# TASK PROMPT
What appears from the first line of the data below through the line containing "You are a computer-use agent. This", both included, should be copied exactly, and nothing else.

# DATA RECORDS
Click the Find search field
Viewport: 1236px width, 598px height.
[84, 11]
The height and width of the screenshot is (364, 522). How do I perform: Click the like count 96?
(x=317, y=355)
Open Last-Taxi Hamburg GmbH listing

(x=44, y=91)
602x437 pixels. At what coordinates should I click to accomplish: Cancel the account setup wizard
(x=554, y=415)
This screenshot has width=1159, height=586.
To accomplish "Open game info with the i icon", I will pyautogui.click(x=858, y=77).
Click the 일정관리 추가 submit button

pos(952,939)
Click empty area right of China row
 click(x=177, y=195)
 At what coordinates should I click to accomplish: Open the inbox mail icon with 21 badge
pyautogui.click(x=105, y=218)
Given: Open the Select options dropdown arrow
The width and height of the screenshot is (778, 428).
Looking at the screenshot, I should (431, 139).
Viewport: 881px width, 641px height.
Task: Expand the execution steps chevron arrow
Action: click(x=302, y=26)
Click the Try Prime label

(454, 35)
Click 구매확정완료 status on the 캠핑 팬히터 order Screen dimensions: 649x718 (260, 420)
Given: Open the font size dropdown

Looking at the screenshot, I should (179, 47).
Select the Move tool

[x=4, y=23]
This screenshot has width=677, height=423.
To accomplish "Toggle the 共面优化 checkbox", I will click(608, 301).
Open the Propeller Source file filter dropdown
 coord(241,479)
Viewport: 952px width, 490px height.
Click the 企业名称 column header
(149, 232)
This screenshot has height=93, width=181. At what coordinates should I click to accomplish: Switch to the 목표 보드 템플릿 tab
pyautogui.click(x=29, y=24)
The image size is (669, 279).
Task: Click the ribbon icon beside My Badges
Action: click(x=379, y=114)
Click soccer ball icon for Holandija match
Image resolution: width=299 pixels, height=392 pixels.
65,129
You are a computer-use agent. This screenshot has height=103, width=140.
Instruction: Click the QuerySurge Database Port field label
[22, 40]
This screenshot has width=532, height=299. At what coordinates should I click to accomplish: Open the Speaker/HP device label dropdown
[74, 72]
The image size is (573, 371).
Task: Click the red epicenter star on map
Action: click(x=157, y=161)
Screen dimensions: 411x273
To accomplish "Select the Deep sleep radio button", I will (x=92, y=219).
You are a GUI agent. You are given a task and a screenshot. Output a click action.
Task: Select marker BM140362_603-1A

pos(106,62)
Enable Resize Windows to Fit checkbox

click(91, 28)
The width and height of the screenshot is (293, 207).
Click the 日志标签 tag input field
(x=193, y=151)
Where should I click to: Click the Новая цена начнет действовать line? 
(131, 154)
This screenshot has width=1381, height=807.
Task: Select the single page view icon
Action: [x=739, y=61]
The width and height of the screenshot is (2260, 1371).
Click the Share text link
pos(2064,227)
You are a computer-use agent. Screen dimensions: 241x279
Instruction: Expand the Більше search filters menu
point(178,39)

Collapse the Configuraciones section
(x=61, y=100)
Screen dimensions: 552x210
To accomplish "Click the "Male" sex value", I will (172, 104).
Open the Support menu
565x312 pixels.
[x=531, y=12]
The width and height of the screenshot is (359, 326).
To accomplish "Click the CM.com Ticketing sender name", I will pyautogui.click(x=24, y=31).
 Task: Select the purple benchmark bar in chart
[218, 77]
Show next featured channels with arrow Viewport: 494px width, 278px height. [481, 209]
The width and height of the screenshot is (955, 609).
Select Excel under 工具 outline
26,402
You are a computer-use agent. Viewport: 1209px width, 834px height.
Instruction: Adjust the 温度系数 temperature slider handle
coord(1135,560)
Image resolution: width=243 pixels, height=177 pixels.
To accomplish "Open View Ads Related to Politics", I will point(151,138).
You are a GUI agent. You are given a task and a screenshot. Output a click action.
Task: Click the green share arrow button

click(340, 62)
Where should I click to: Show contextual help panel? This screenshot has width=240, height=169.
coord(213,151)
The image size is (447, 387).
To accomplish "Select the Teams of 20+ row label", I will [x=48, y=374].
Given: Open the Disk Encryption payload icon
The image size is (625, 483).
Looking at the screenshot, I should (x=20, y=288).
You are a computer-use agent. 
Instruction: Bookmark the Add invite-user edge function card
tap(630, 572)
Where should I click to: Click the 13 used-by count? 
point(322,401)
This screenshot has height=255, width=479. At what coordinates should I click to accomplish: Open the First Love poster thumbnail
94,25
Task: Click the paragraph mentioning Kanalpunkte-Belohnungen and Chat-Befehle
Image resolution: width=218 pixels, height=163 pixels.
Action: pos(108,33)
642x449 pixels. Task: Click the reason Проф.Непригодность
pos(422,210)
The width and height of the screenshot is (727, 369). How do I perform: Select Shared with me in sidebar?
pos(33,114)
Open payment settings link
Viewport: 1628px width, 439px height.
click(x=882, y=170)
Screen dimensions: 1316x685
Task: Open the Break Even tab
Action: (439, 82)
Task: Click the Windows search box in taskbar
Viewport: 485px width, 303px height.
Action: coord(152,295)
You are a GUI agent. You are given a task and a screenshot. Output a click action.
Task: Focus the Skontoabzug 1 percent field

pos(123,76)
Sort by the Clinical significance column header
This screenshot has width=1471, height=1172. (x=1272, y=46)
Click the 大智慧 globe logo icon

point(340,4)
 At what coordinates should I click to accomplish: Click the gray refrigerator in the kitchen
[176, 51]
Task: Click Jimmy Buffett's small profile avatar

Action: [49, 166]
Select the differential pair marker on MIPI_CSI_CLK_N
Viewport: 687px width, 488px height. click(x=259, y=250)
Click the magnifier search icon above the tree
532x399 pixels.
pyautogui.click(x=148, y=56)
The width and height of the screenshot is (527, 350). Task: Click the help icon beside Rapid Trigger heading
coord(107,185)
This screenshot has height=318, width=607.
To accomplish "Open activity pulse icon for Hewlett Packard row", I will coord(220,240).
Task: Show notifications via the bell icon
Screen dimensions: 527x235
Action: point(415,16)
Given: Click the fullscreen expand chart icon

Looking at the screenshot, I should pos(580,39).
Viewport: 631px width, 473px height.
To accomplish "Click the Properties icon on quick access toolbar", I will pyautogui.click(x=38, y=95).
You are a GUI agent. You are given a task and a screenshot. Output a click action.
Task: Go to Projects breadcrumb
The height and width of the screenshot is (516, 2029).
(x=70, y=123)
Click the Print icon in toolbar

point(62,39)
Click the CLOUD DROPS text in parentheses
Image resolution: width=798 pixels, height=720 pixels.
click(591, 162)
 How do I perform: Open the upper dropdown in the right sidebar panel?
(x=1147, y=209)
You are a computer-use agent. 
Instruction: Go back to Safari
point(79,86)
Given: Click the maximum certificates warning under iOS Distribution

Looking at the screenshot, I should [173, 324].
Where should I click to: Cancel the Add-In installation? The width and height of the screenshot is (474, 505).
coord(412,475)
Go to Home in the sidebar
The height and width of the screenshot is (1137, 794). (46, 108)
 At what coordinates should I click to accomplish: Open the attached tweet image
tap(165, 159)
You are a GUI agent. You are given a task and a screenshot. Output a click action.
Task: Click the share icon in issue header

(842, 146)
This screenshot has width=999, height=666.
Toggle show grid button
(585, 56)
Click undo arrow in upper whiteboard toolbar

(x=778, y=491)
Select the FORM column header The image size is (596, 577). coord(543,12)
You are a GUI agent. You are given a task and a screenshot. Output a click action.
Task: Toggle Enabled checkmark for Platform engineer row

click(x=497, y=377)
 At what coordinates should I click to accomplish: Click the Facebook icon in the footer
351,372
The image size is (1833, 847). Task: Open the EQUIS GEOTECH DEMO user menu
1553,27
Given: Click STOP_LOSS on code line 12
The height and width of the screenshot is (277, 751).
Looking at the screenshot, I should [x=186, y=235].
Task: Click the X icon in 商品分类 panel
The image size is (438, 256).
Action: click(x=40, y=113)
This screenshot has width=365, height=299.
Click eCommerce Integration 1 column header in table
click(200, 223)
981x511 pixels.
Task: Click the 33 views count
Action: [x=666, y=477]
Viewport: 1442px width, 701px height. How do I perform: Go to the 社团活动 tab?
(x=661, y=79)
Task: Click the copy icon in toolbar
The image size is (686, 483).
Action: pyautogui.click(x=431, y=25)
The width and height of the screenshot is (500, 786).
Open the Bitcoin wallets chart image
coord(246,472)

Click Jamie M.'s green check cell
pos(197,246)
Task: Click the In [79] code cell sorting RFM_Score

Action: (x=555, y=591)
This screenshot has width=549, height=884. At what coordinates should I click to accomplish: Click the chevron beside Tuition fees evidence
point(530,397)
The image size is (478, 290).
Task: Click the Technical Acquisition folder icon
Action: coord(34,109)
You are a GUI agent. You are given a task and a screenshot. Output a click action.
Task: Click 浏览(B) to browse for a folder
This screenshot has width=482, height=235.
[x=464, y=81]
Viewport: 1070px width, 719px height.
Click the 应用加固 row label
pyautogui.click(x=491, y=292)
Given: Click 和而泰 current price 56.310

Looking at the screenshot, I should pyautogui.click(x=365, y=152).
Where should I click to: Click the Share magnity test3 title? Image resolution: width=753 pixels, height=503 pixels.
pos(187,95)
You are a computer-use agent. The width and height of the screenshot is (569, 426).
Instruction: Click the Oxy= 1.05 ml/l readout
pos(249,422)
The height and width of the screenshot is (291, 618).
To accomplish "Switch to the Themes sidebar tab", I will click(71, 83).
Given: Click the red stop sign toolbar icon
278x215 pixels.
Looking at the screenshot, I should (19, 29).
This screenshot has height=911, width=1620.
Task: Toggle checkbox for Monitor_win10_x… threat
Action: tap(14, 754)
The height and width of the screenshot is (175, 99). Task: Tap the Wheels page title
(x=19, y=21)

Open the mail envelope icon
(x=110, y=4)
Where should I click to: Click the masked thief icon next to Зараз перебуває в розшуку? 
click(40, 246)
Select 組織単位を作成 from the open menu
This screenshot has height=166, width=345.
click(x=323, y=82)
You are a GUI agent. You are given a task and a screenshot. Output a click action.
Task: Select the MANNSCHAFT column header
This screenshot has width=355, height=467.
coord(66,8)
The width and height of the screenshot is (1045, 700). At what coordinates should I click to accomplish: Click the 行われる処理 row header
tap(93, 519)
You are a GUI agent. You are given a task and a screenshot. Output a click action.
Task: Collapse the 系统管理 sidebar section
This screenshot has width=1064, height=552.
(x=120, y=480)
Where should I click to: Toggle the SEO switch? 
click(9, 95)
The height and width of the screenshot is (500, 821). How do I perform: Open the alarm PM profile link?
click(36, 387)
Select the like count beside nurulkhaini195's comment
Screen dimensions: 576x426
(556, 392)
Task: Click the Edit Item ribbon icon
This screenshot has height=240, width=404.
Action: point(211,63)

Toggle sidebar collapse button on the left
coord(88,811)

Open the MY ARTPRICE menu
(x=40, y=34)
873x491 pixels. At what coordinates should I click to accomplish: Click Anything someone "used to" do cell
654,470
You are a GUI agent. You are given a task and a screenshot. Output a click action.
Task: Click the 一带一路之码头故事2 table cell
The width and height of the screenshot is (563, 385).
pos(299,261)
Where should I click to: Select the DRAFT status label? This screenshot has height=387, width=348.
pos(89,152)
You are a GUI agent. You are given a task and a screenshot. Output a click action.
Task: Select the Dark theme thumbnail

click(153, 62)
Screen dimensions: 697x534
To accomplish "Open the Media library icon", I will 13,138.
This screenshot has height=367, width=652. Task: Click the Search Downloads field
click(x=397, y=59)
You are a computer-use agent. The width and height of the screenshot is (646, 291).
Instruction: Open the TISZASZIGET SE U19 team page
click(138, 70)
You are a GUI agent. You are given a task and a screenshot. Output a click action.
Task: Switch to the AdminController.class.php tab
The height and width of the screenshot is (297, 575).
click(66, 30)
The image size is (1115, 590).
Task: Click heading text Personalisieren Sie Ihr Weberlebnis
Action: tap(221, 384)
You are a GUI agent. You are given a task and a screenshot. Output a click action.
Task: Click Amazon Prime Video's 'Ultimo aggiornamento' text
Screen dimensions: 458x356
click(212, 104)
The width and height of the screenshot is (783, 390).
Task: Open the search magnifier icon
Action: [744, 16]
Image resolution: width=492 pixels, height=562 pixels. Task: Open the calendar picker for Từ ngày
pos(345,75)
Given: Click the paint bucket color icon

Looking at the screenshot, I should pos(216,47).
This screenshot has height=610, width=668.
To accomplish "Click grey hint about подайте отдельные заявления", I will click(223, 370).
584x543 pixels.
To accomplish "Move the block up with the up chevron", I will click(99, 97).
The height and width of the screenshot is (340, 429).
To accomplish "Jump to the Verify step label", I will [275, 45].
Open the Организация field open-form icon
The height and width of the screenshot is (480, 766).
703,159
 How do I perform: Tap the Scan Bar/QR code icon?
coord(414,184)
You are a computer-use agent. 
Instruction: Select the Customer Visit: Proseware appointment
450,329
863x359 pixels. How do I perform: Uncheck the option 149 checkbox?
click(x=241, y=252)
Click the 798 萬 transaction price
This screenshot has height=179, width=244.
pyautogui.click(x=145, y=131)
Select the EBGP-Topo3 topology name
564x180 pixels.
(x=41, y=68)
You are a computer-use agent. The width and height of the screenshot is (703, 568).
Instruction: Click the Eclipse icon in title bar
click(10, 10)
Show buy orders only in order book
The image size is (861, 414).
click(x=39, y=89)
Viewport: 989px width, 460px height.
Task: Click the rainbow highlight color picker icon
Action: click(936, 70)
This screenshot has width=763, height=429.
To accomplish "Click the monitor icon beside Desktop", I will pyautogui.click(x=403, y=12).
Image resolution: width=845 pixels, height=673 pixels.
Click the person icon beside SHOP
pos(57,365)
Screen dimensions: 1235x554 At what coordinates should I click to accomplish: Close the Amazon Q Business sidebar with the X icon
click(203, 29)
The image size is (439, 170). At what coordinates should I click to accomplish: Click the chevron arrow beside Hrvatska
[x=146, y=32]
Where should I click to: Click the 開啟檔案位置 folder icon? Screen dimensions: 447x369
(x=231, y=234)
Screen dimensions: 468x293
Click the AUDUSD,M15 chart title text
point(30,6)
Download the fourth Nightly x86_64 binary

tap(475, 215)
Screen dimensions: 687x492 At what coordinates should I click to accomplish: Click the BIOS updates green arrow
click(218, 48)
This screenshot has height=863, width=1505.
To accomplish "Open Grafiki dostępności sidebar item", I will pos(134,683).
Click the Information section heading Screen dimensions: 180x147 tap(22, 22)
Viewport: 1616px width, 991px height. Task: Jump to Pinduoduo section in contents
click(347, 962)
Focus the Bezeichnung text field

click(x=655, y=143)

# RESULT OF THE TASK
Click the Find search field
Viewport: 1236px width, 598px height.
[84, 11]
The height and width of the screenshot is (364, 522). How do I perform: Click the like count 96?
(x=317, y=355)
Open Last-Taxi Hamburg GmbH listing

(x=44, y=91)
602x437 pixels. At what coordinates should I click to accomplish: Cancel the account setup wizard
(x=554, y=415)
This screenshot has width=1159, height=586.
To accomplish "Open game info with the i icon", I will pyautogui.click(x=858, y=77).
Click the 일정관리 추가 submit button

pos(952,939)
Click empty area right of China row
 click(x=177, y=195)
 At what coordinates should I click to accomplish: Open the inbox mail icon with 21 badge
pyautogui.click(x=105, y=218)
Given: Open the Select options dropdown arrow
The width and height of the screenshot is (778, 428).
Looking at the screenshot, I should (431, 139).
Viewport: 881px width, 641px height.
Task: Expand the execution steps chevron arrow
Action: click(x=302, y=26)
Click the Try Prime label

(454, 35)
Click 구매확정완료 status on the 캠핑 팬히터 order Screen dimensions: 649x718 (260, 420)
Given: Open the font size dropdown

Looking at the screenshot, I should (179, 47).
Select the Move tool

[x=4, y=23]
This screenshot has width=677, height=423.
To accomplish "Toggle the 共面优化 checkbox", I will click(608, 301).
Open the Propeller Source file filter dropdown
 coord(241,479)
Viewport: 952px width, 490px height.
Click the 企业名称 column header
(149, 232)
This screenshot has height=93, width=181. At what coordinates should I click to accomplish: Switch to the 목표 보드 템플릿 tab
pyautogui.click(x=29, y=24)
The image size is (669, 279).
Task: Click the ribbon icon beside My Badges
Action: click(x=379, y=114)
Click soccer ball icon for Holandija match
Image resolution: width=299 pixels, height=392 pixels.
65,129
You are a computer-use agent. This screenshot has height=103, width=140.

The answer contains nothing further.